====== Extracted data

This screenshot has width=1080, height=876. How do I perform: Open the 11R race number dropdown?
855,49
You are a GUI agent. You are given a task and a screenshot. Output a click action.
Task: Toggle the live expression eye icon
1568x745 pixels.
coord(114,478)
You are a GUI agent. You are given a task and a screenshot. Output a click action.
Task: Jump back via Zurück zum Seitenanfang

============

[About this task]
Write out each line exactly, starting with the line that contains "Task: Toggle the live expression eye icon" and stopping after the last line of the data.

[Response to the task]
Task: Toggle the live expression eye icon
1568x745 pixels.
coord(114,478)
You are a GUI agent. You are given a task and a screenshot. Output a click action.
Task: Jump back via Zurück zum Seitenanfang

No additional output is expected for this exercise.